3.2. Genotype, Allele, and Haplotype Frequencies

Comparison of CYP3A4*1B, CYP3A5*3, CYP3A5*6, CYP2B6*6, UGT2B7*2, ABCB1 c.3435C>T, ABCB1c.4036A>G, SLCO1B1*1B, and SLCO1B1*5 genotype and allele frequencies between control and case groups are depicted in Table 2. All genotype frequencies were in accordance with Hardy–Weinberg equilibrium (HWE) (p > 0.05).
The variant allele frequency CYP3A5*6 was significantly higher among GMD cases than in the control groups (0.41 versus 0.24) (p = 0.005). The linkage disequilibrium (LD) analysis demonstrated a linkage among the three CYP3A valiant alleles, and the relatively stronger linkage was between CYP3A4*1B and CYP3A5*3 (Figure 1). The major CYP3A haplotype was CYP3A5*3 alone (53.8%), followed by CYP3A4*1B alone (17.3%) and then by CYP3A5*1B linkage with CYP3A5*6 (10.9%) (Table 3). Based on Haploview case-control analysis, the CYP3A5*6 allele was significantly associated with IFG, IR, and overall GMD, while the CYP2B6*6 allele was significantly associated with DM (not shown in tables).

3.3. Genotype/Haplotype Association with GMD

Based on Haploview case-control analysis, 3A4*1B + 3A5*6 haplotype combinations of CYP3A showed a significant association with GMD (p = 0.04) (Table 3). The multivariate analysis revealed that the 3A4*1B + 3A5*3 + 3A5*6 (*1B/*3/*6) haplotype combination of CYP3A was found to be an independent predictor of GMD when the wildtype and the *1B haplotype carriers used as a reference group (overall p = 0.02) (Table 4). Among carriers of CYP3A4*1B + 3A5*3 + 3A5*6 haplotype, the odds of experiencing GMD were about 2.2-fold higher (AOR = 2.2; 95% CI 1.0–4.8), p = 0.04) than carriers of the wildtype (with two functional alleles) or CYP3A5*3 alone haplotype combinations.
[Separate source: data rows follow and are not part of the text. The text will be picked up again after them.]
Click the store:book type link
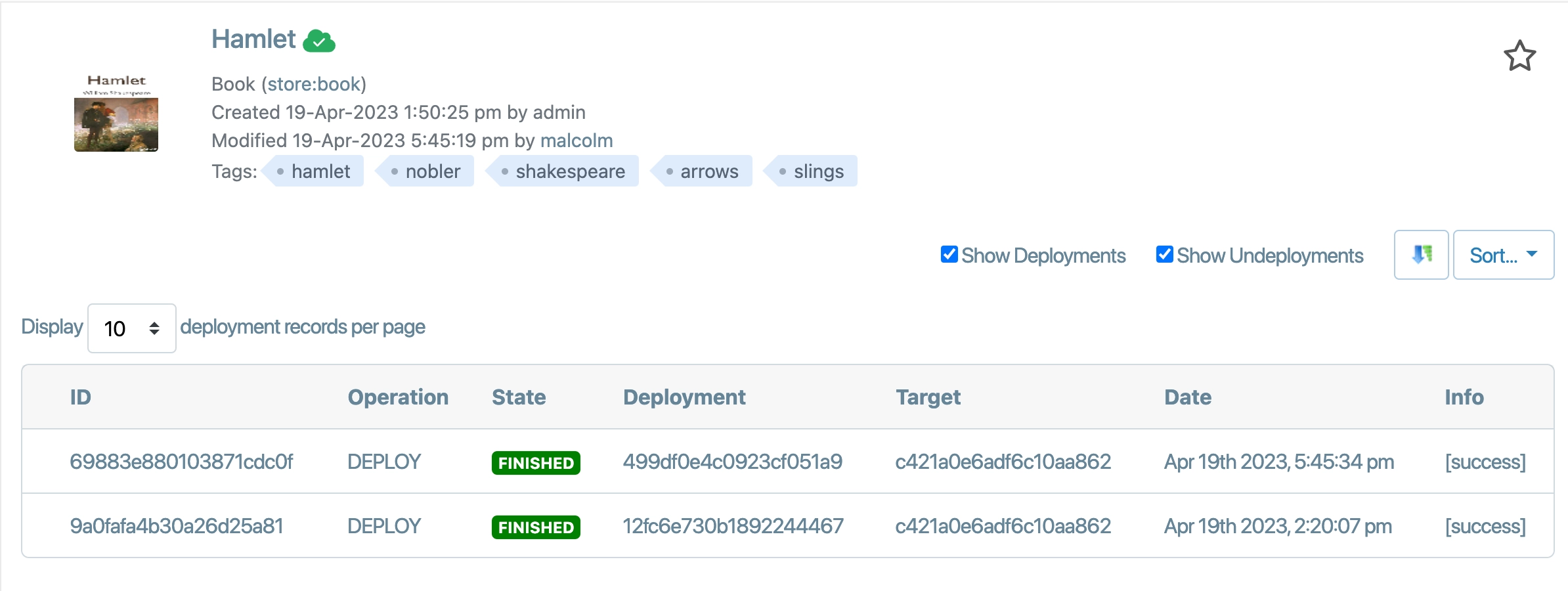Screen dimensions: 1568x591 pos(314,84)
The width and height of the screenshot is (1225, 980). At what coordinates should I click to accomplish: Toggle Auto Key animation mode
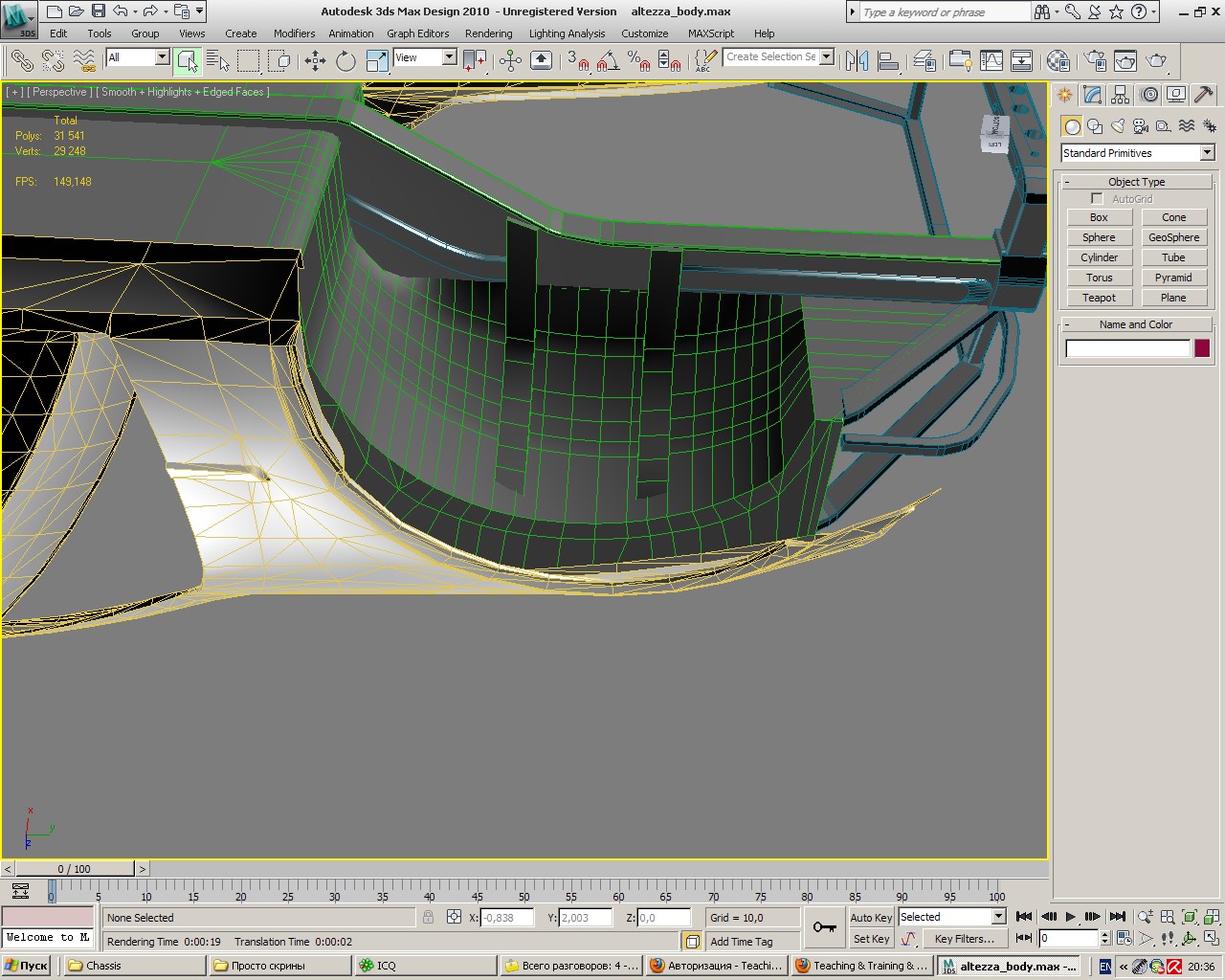(871, 917)
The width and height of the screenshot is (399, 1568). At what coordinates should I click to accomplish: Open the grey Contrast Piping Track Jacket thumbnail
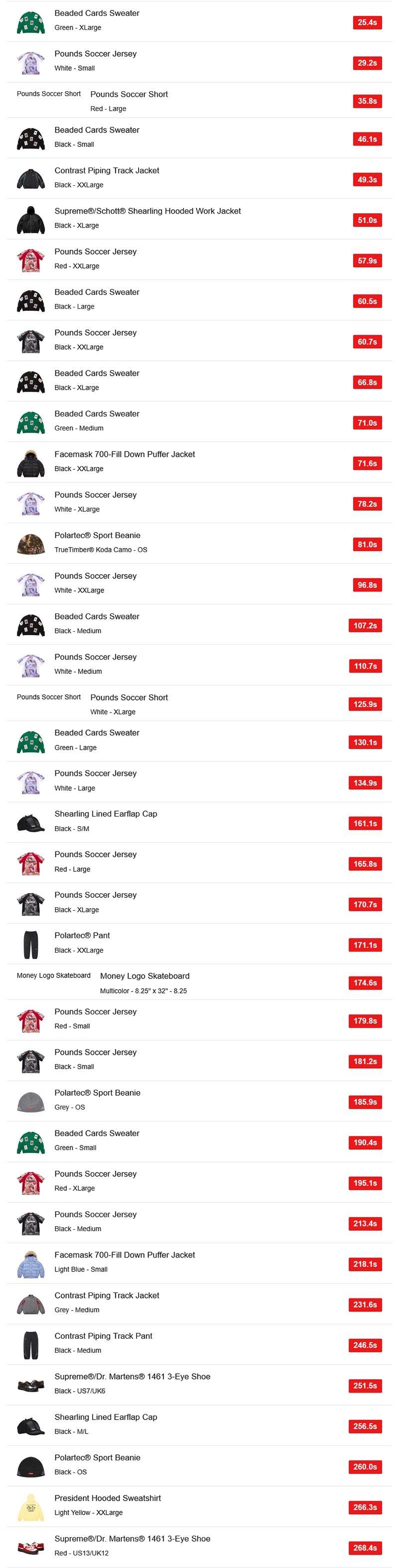(x=30, y=1304)

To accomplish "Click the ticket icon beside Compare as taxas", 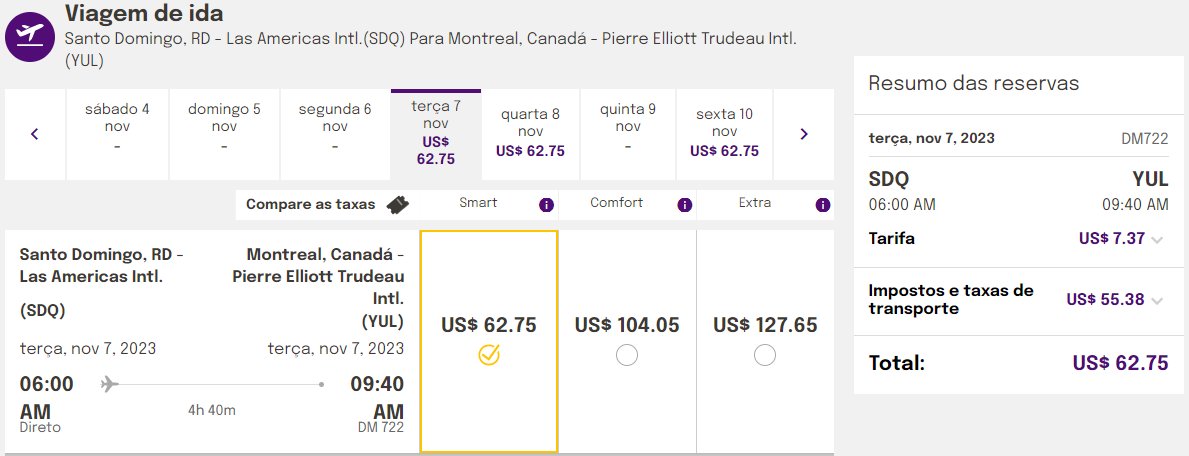I will tap(397, 205).
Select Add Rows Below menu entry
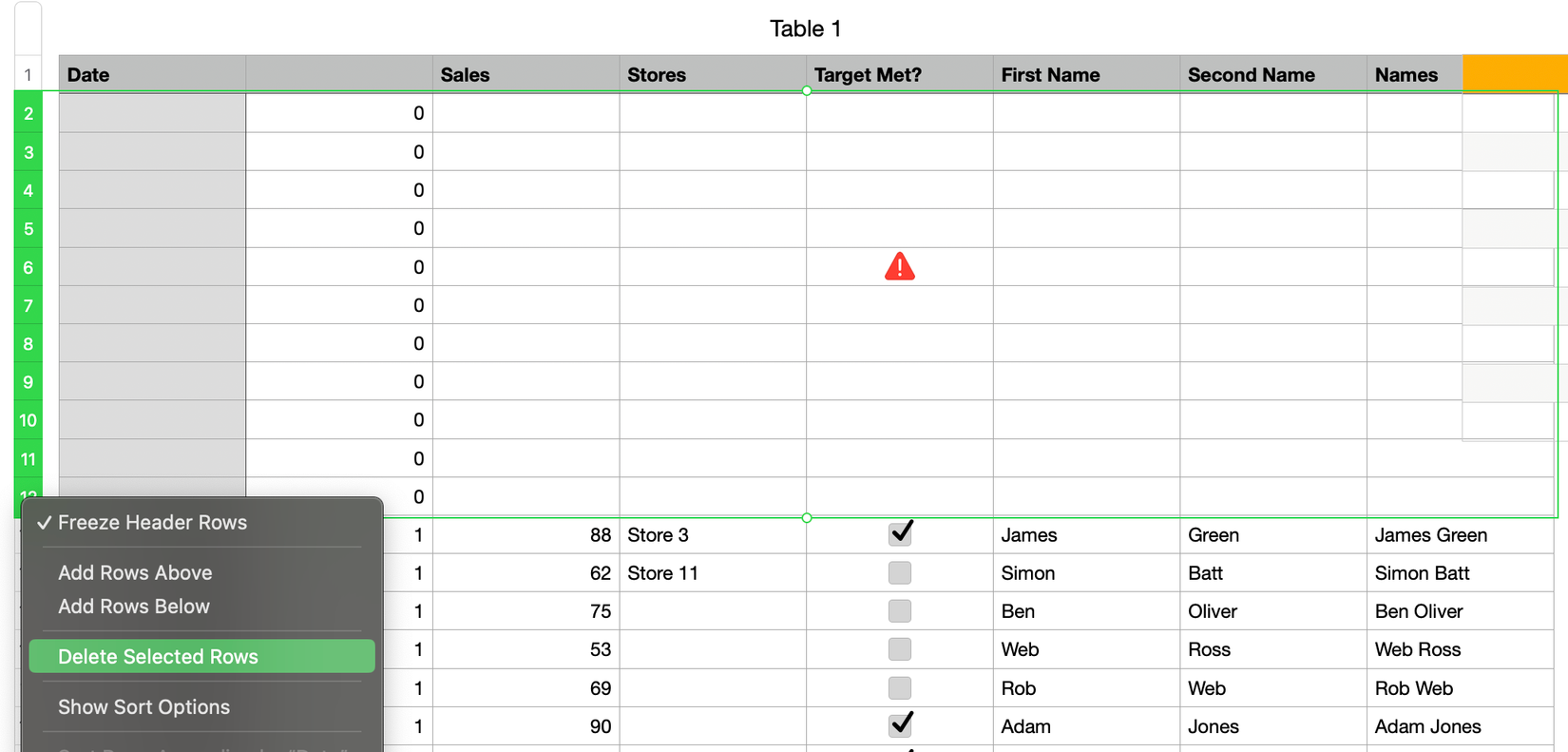 coord(134,607)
3.4. Genotype/Haplotype Association with IFG

As depicted in Table 3, the Haploview case-control analysis revealed that 3A4*1B + 3A5*6 haplotype combinations of CYP3A demonstrated a significant association with IFG (p < 0.01), whereas the multivariate analysis (Table 4) showed that the overall CYP3A haplotypes were significantly associated with IFG (p = 0.004). In alternative multivariate analysis, the odds of developing IFG was 2.8-times higher among 3A4*1B + 3A5*3 + 3A5*6 haplotype carriers compared to the wildtype or CYP3A5*3-alone haplotypes carriers (AOR = 2.8, 95% CI 1.1–7.1, p = 0.04).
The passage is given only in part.